Toronto blazes trail in giving guarantee to graduates

九月 7, 2001

The University of Toronto has become the first Canadian university to offer a guaranteed level of financial support for graduate students pursuing doctoral degrees, offering them a minimum C$12,000 (£5,350) package, in line with American doctoral students and up from its previous C$8,000 minimum.

The support comes after the average tuition fee for graduate students increased for the fifth year in a row. Graduate fees for 2000-01 have gone up by an average of 11.2 per cent since 1997-98, with the current figure at C$4,360 a year, according to recent figures from Statistics Canada.

While graduate fees have been soaring, the same report shows undergraduate fee increases have finally abated a little after a 126 per cent rise over ten years.
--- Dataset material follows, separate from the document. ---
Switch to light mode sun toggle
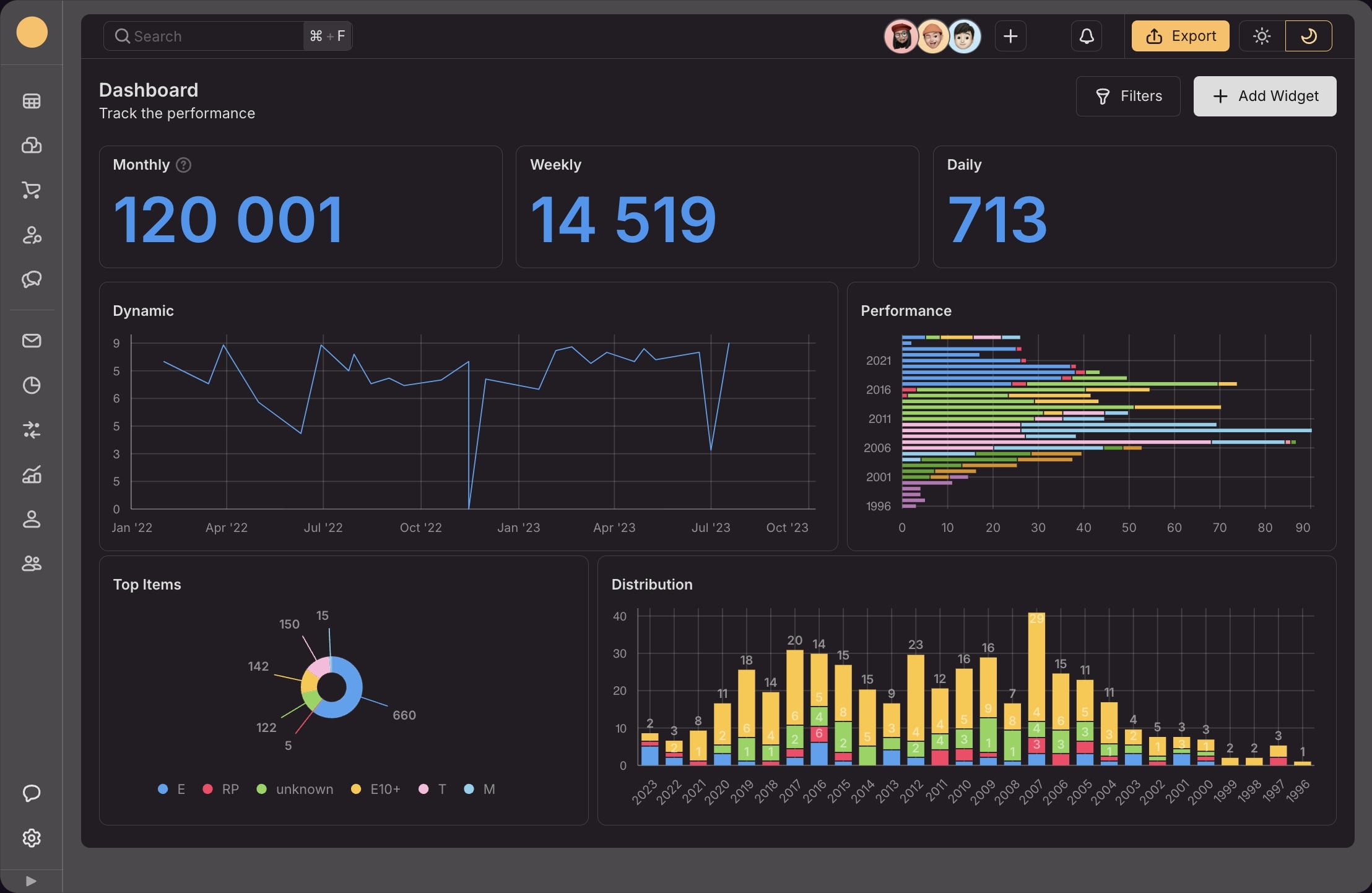The height and width of the screenshot is (893, 1372). point(1262,36)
The average annual cost for an undergraduate arts degree went up last year by only 2.1 per cent to C$3,452, compared with a 3.1 per cent increase the year before and an average 7.3 per cent rise for the previous five years.

Toronto's decision to offer greater support to its doctoral students comes at a time when the province is experiencing unprecedented increases in graduate and professional programme fees, many of which have recently been deregulated. Tuition fees for medicine at the University of Toronto have jumped by more than 200 per cent in the past three years and dentistry students paid almost C$9,000 last year.
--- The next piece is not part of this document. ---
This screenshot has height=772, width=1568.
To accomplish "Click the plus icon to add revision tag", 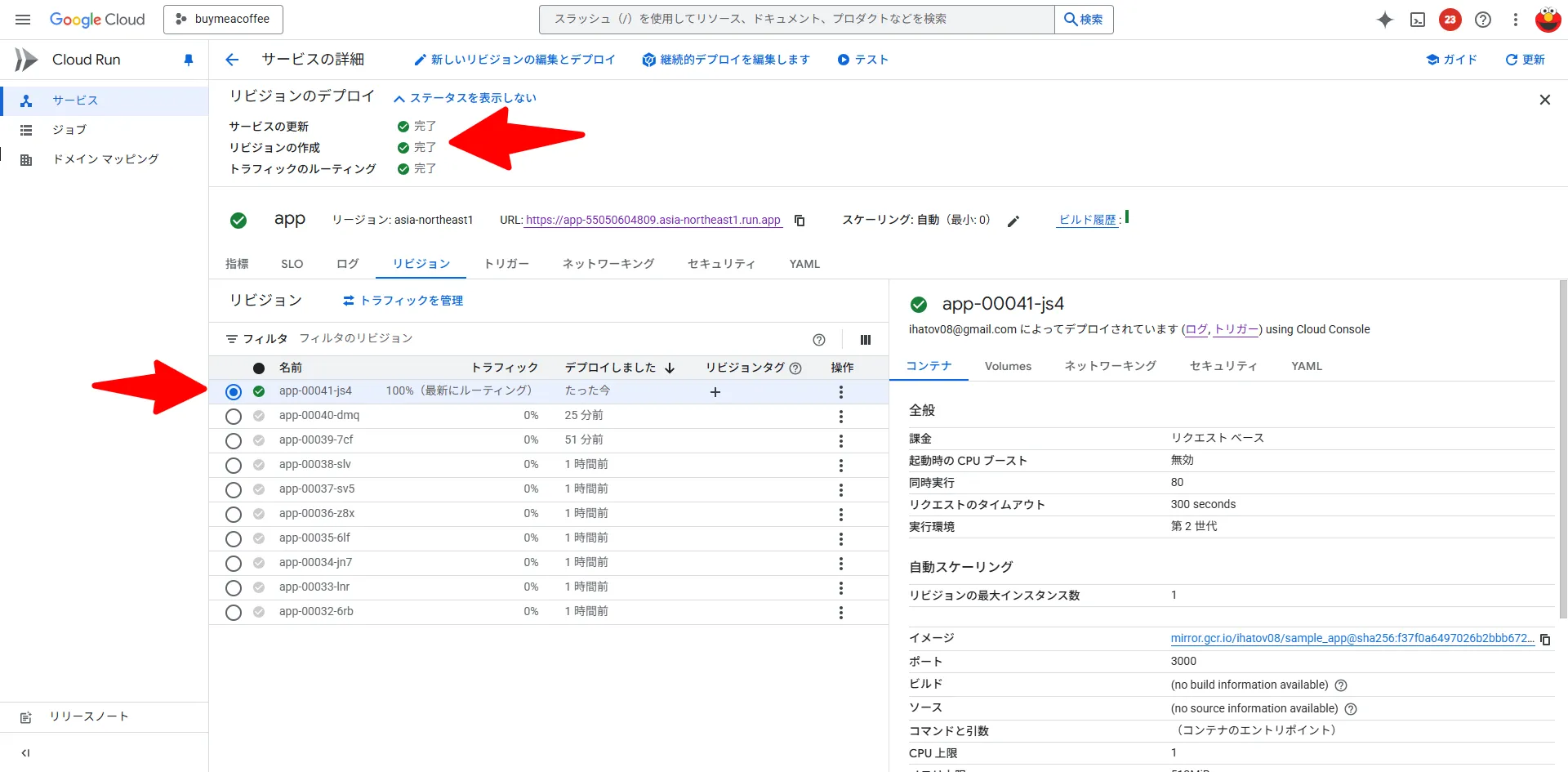I will pos(715,392).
Colleges have also been affected - dental hygiene at St Clair College in Windsor and animation courses at Sheridan College, just outside of Toronto, saw a mark-up of 784 per cent over the same three years.

Toronto said it was hoping its promise of support would make graduate studies more accessible. The university estimates the scheme could cost it up to C$18 million and has launched a targeted fundraising campaign.

No other university has yet announced a similar type of support, leading Jesse Greener, chair of the graduate caucus at the Canadian Federation of Students, to see a stratification of "have" and "have-not" univer-sities.

"It's the bigger, richer universities that can afford to do this," Mr Greener said.

He says the rise in graduate fees is akin to an up-front tax on a group that cannot afford it - most graduate students are interested in pursuing a career in academia but are misperceived as people who are going to be earning high salaries once they leave university.

"Higher education is being equated with high-paying industry jobs," Mr Greener said.